Multi-Core FFT Performance on Intel(r) Sandy Bridge Processors
Embedded Computing Design, June 19, 2014
This paper examines scalability of computational performance with the Intel(r) Sandy Bridge
multicore architecture, particularly when used on Mercury processor boards.
We look specifically at two device types, an 8-core Xeon (E5-2648L clocked at 1.8 GHz) and a 4-core
Core i7 (2715QE clocked at 2.1 GHz). These are relatively low-power devices which are suitable for
use on embedded processor boards. The algorithm of interest is a complex FFT (fft_copx) from the
Mercury MathPack library, which represents the numerically intensive processing requirements typical
of many embedded signal processing systems. One question to be addressed is whether there is a falloff
in performance as the FFT algorithm is run on one or more cores of the same device simultaneously.
Even though the cores are independent and have their own L1 and L2 cache, they share access to an
L3 cache and to the DRAM memory controller.

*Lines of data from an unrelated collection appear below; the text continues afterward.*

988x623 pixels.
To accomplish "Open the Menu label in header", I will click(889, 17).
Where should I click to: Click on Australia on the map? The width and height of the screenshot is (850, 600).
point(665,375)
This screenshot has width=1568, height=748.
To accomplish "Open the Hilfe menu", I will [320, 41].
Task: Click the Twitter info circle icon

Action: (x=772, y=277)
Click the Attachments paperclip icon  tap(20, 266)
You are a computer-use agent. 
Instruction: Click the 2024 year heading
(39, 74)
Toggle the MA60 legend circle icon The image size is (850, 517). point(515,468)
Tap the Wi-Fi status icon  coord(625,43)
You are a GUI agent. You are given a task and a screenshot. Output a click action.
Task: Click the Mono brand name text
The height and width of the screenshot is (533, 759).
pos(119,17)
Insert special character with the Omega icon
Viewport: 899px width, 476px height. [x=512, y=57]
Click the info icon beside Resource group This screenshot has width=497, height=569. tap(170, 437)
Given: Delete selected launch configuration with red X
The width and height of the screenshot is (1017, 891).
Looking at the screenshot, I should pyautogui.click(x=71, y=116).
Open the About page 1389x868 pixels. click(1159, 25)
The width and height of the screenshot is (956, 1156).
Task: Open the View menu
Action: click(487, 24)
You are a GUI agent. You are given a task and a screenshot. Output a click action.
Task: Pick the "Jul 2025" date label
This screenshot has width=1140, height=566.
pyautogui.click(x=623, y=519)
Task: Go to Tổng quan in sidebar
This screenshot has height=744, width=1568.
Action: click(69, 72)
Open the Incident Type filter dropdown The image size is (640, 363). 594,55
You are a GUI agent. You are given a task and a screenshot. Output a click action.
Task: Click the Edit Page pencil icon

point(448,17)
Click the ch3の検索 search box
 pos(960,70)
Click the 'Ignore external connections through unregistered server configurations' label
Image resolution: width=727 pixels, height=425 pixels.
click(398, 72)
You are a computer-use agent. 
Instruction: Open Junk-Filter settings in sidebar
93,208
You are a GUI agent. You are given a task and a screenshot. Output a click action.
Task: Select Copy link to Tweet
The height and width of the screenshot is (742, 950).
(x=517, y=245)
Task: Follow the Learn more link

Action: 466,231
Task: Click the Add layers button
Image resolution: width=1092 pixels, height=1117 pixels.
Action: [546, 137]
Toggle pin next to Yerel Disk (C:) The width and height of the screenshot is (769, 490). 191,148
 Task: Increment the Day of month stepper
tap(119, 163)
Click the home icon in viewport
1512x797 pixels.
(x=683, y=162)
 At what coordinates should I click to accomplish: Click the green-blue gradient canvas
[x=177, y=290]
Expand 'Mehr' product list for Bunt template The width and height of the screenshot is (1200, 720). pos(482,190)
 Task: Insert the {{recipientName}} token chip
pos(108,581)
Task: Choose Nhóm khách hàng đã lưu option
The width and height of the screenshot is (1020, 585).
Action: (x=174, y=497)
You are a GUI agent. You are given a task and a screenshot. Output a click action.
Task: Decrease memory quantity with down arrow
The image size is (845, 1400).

As the FFT size increases from 1K (1024 points) to
1M (1,048,576 points), demands on the memory subsystem increase as the cores compete for this limited resource.
This means that for some applications, you cannot simply measure the timing on a single core, and then
scale the results to size your system - the falloff in performance as all cores are utilized must be taken into account.